Think of the Indian solar industry as a budding fruit: rich, sun-kissed, and very promising with all of its government-backed policies, funding, and initiatives. In this scenario Make in India is a safety net that assures protection and growth. By growth we especially mean in terms of domestic manufacturing capacity – because that’s the only way a country aspiring to be self-reliant on solar can control its own future. So, needless to say, domestic manufacturing is one of the vital components in bringing ‘power for all’ to India. And domestic manufacturing and Make in India are interrelated – each designed to support the other while ultimately serving India’s industrial growth.
Make in India pursuing enterprises and corporations like NTPC, the Army, and Railways to select domestic manufacturers for large-scale project development is definitely good news for domestic solar players. But the question remains, ‘Can India reach its ambitious targets with such limited involvement of the Make in India initiative?’ Limited involvement will only result in limited or disproportionate growth of Indian industrial structure, which is currently far from making the Indian solar industry competitive on a global stage.

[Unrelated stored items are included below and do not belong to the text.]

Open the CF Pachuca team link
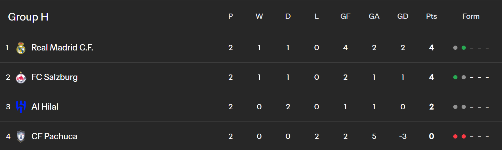This screenshot has width=502, height=150. pyautogui.click(x=54, y=136)
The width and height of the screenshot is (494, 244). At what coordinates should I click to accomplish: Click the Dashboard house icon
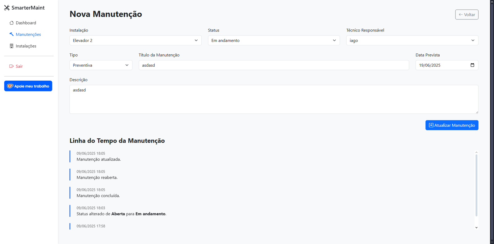[x=11, y=23]
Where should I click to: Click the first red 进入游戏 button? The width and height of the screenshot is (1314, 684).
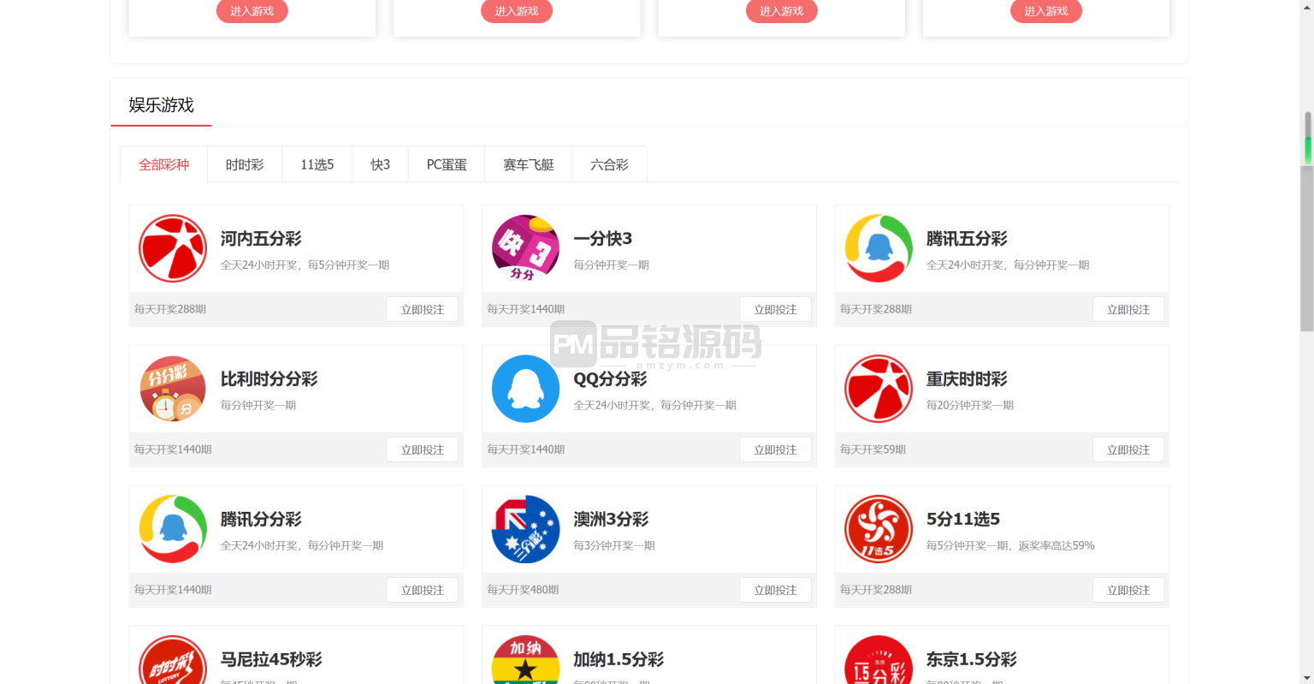click(x=252, y=11)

To alleviate this situation, Make in India needs a slight directional shift – nothing too drastic.
Stepping away from imports
Currently India is committed to becoming a global solar leader in the near future. Yet the country still spends billions of dollars on imported goods and services in this sector. These are at odds with each other. Becoming self-sufficient is the key to the overall growth of a country, and spending a fortune on imports undermines that plan. However, if the country focuses on supporting domestic manufacturers, India could save up to $42 billion in equipment imports by 2030 in the solar industry alone. That is certainly a considerable sum that a growing solar sector could use to create a stable ground before moving upwards.
In contrast, countries like China and the USA are currently dominating the supply chain market. Both countries have aggressive measures to help domestic manufacturers. And a close look at their growth reveals that a strong domestic manufacturing base has served them well in becoming globally competitive. Under the new government, India is showing strong commitment to supporting domestic manufacturers, in order to own and control all parts of the supply chain. However, reducing solar module imports and focusing solely on domestic manufacturers would deliver even better results.

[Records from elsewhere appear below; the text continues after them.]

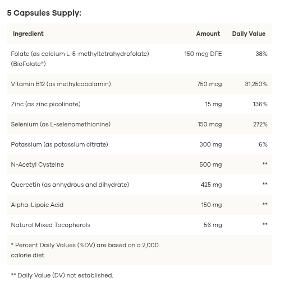This screenshot has height=292, width=289.
Task: Click the Quercetin 425 mg amount
Action: click(x=211, y=185)
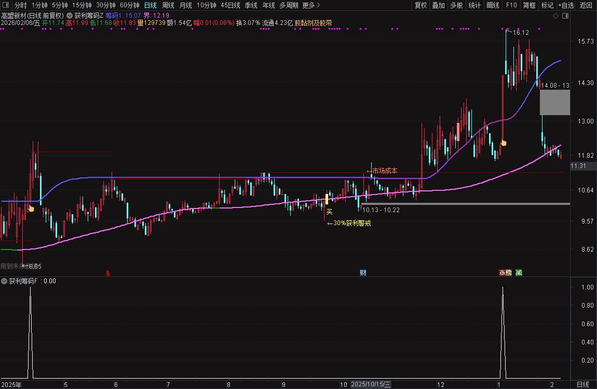Viewport: 597px width, 389px height.
Task: Click the 2025/10/15 date marker on timeline
Action: (x=371, y=384)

Developing an industrial ecosystem
Okay, so domestic manufacturing is important. But, how should Make in India approach it? A manufacturing sector needs a stable ecosystem to grow and enhance capacities. And capacity enhancement is one of the few major requirements an industrial sector must have to achieve global competitiveness. Multinational companies expanding their manufacturing plans, and the World Bank showing interest in investing $1 billion in the Indian solar industry will certainly foster positive changes. But investment alone cannot work without an efficient policy framework. So, India needs to develop a framework that is more effective than that which already exists to support and leverage these plans. Addressing manufacturing issues concerning transport, infrastructure, labor laws, and power outages, would make these policies powerful growth drivers in India. However, India also needs to focus in bridging the gap between having policies and implementing them aggressively, otherwise these strategies will be diluted in their impact. The key to make India globally competitive in the solar module manufacturing sector is through aligning manufacturing plans with the global technology roadmap. Subsidies alone cannot achieve this result. Government has to invest in establishing R&D institutions, which our country clearly lacks. Longer tenure and low cost finances can also help manufacturers to firmly plant their feet in the ground.

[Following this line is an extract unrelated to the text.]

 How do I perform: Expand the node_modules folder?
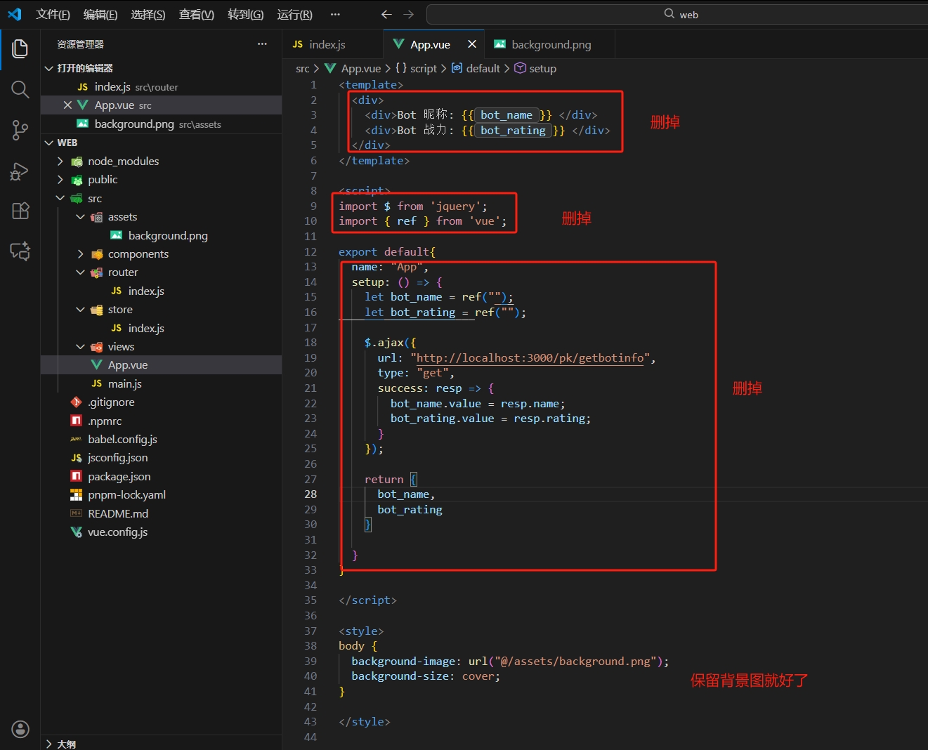pyautogui.click(x=123, y=161)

Supporting small and large business in different ways
Industrial India is a collection of diverse business entities with different pursuits, characters, and goals. Therefore, policies developed with a ‘one size fits all’ approach will not be successful. A multi-pronged approach is required to take care of different industries in the way best suited to each of them. For example, the requirements of Micro, Small and Medium Enterprises (MSMEs) in India are different than those of large organisations. For MSMEs, policies should focus on tax provisions for entrepreneurs and labor. Plus, there is a high requirement for managerial skill development to maintain operational integrity at all times. Vikram Solar suggests the following:
- revising industrial and management training curricula;
- mandating new additions focused on education about labor laws;
- marketing and accounting skill building; and
- revamping financial markets.
These minor changes could seriously help MSMEs get a foothold in the extremely competitive global market. Awareness can play a major role as well: Media platforms can be used to transmit career-oriented education to stoke the entrepreneurial spirit of the country.
As for the large-scale manufacturers, the focus should be on:
- addressing physical infrastructure issues;
- resolving poor connectivity in certain parts of India to ensure that transportation of raw materials is no longer a logistical nightmare that slows business growth;
- streamlining land acquisition, which is currently another impediment for numerous business sectors; and
- reducing multiple policies and delays in the legal processes surrounding land acquisition.
Large-scale manufacturers would also benefit from a uniform method of environmental clearance generation and concentration on skills development.
At the end of discussion, it is clear that Make in India has enormous potential in making the energy transition both beneficial and profitable for India. However, a few minor modifications to the policy landscape are required to further speed up solar growth and achieve the national target of 100 GW by 2022.